While Stabilus SE (ETR:STM) might not have the largest market cap around , it received a lot of attention from a substantial price movement on the XTRA over the last few months, increasing to €61.20 at one point, and dropping to the lows of €44.15. Some share price movements can give investors a better opportunity to enter into the stock, and potentially buy at a lower price. A question to answer is whether Stabilus' current trading price of €44.15 reflective of the actual value of the small-cap? Or is it currently undervalued, providing us with the opportunity to buy? Let’s take a look at Stabilus’s outlook and value based on the most recent financial data to see if there are any catalysts for a price change.
See our latest analysis for Stabilus
What Is Stabilus Worth?
The share price seems sensible at the moment according to our price multiple model, where we compare the company's price-to-earnings ratio to the industry average. We’ve used the price-to-earnings ratio in this instance because there’s not enough visibility to forecast its cash flows. The stock’s ratio of 14.84x is currently trading slightly below its industry peers’ ratio of 16.07x, which means if you buy Stabilus today, you’d be paying a reasonable price for it. And if you believe Stabilus should be trading in this range, then there isn’t much room for the share price to grow beyond the levels of other industry peers over the long-term. Although, there may be an opportunity to buy in the future. This is because Stabilus’s beta (a measure of share price volatility) is high, meaning its price movements will be exaggerated relative to the rest of the market. If the market is bearish, the company’s shares will likely fall by more than the rest of the market, providing a prime buying opportunity.

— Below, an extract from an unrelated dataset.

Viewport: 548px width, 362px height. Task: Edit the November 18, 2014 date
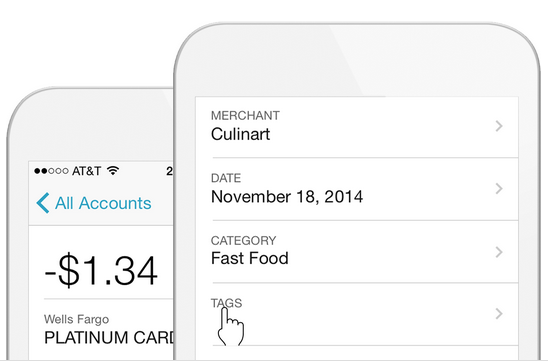click(x=287, y=197)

Can we expect growth from Stabilus?
Future outlook is an important aspect when you’re looking at buying a stock, especially if you are an investor looking for growth in your portfolio. Although value investors would argue that it’s the intrinsic value relative to the price that matter the most, a more compelling investment thesis would be high growth potential at a cheap price. With profit expected to grow by 80% over the next couple of years, the future seems bright for Stabilus. It looks like higher cash flow is on the cards for the stock, which should feed into a higher share valuation.
What This Means For You
Are you a shareholder? It seems like the market has already priced in STM’s positive outlook, with shares trading around industry price multiples. However, there are also other important factors which we haven’t considered today, such as the track record of its management team. Have these factors changed since the last time you looked at STM? Will you have enough confidence to invest in the company should the price drop below the industry PE ratio?

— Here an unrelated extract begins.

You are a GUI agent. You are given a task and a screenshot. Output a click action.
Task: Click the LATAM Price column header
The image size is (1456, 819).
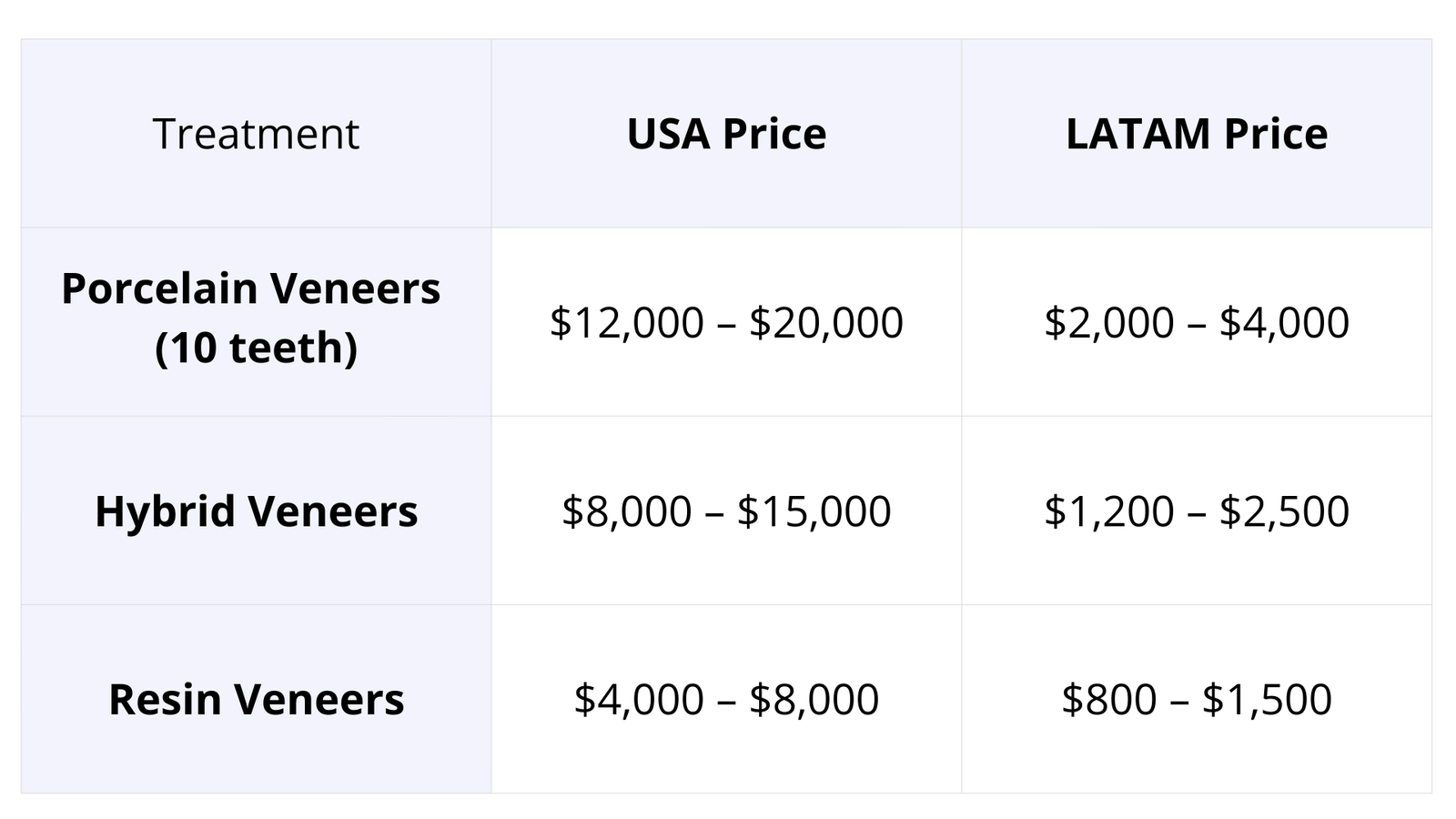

Are you a potential investor? If you’ve been keeping an eye on STM, now may not be the most optimal time to buy, given it is trading around industry price multiples. However, the positive outlook is encouraging for STM, which means it’s worth diving deeper into other factors such as the strength of its balance sheet, in order to take advantage of the next price drop.
So while earnings quality is important, it's equally important to consider the risks facing Stabilus at this point in time. Every company has risks, and we've spotted 3 warning signs for Stabilus you should know about.
If you are no longer interested in Stabilus, you can use our free platform to see our list of over 50 other stocks with a high growth potential.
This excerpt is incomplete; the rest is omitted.